New Capabilities for the Responses API
OpenAI is shifting the paradigm from isolated language models to agents capable of executing complex workflows. The Responses API now includes a shell tool integrated with a hosted container workspace, allowing models to move beyond text generation and actually perform actions: running services, fetching data from APIs, generating spreadsheets, and managing files.
How the Shell Tool Works
The shell tool functions as a native integration in the Responses API, enabling models to propose Unix shell commands that execute in an isolated container environment. Built on familiar command-line utilities like grep, curl, and awk, the shell tool supports any executable available in a standard Linux environment—including Go, Java, Node.js, and Python applications. Unlike the existing code interpreter, which is limited to Python, this broader approach unlocks use cases like running compiled programs or starting network services.

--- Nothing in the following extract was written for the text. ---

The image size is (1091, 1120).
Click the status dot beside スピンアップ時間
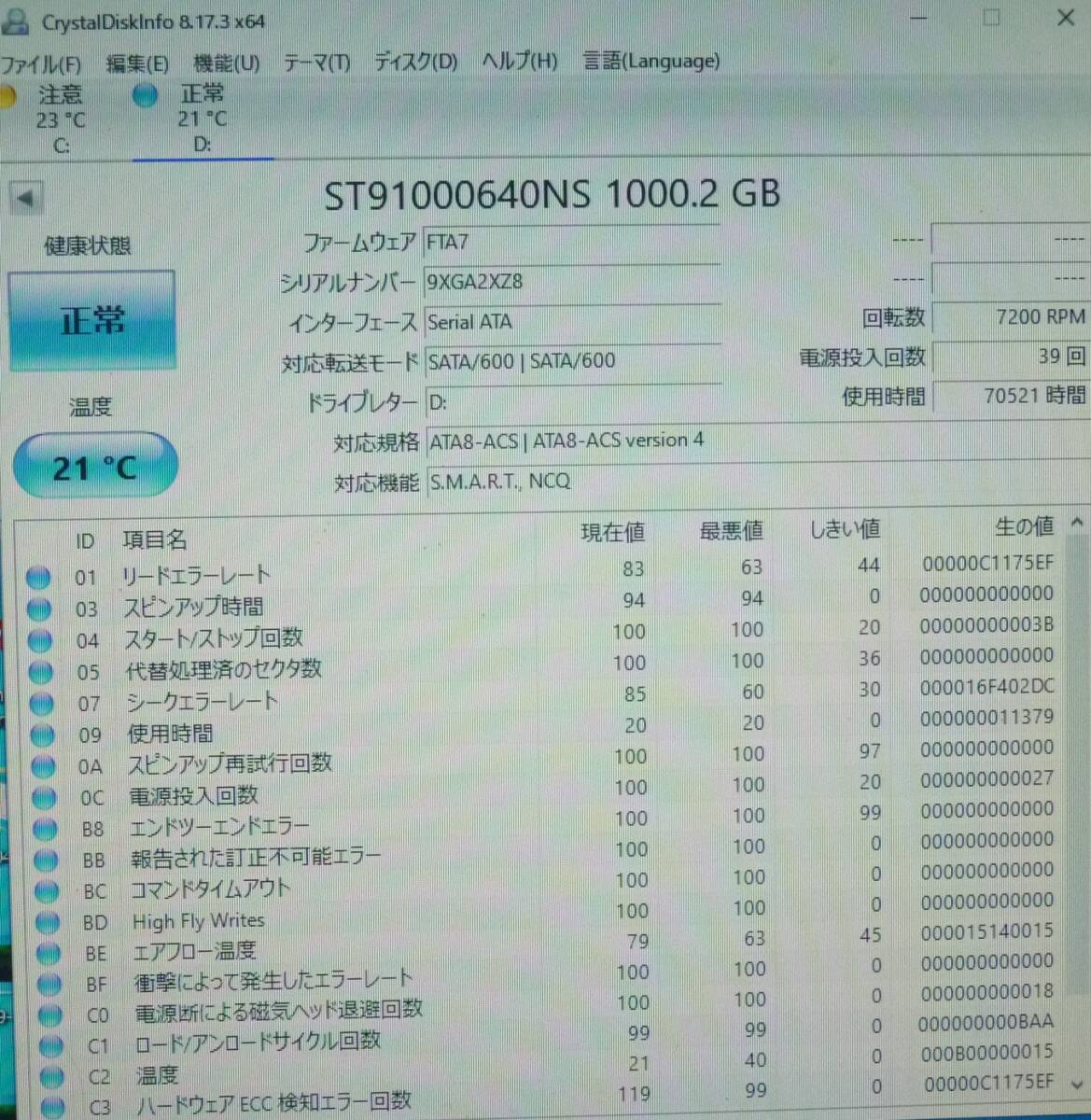point(39,609)
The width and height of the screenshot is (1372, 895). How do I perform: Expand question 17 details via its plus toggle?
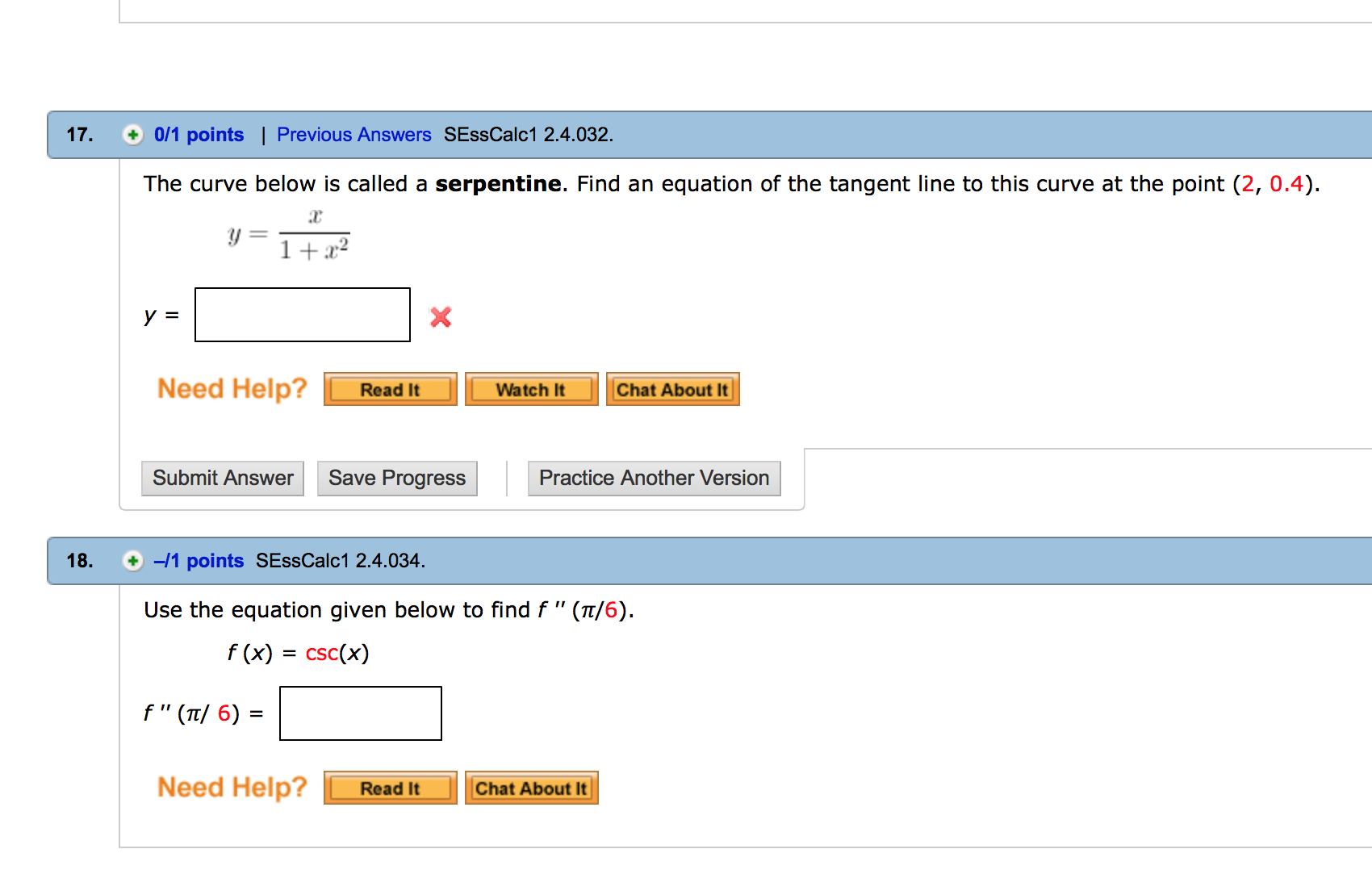[132, 134]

The agent loop operates iteratively:
- Model receives prompt and tool instructions
- Model decides to execute shell commands (requires GPT-5.2 or later)
- Responses API forwards commands to the container runtime
- Output streams back to the API in near real-time
- Model inspects results and determines next action or final response
- Loop continues until task completion
Production-Grade Features
Concurrent Execution: The model can propose multiple shell commands in a single step, and the Responses API executes them concurrently across separate container sessions, then multiplexes results back as structured context.
Bounded Output: To prevent terminal logs from consuming context budgets, developers can specify output limits per command. The API preserves the beginning and end of output while truncating the middle, enabling fast, context-efficient reasoning.
Context Compaction: Long-running tasks fill the context window across multiple turns. The Responses API includes native compaction designed to preserve key details while removing extraneous information, eliminating the need for custom summarization systems.
Isolated Container Workspace: Commands execute in an isolated environment with a filesystem, optional structured storage (SQLite), and restricted network access—addressing security concerns while enabling practical workflows.
Getting Started
GPT-5.2 and later models are trained to propose shell commands when the shell tool is available. Developers can access this through the Responses API with proper tool definitions in their prompts. The hosted container environment handles infrastructure concerns, allowing teams to focus on building reliable, repeatable production workflows.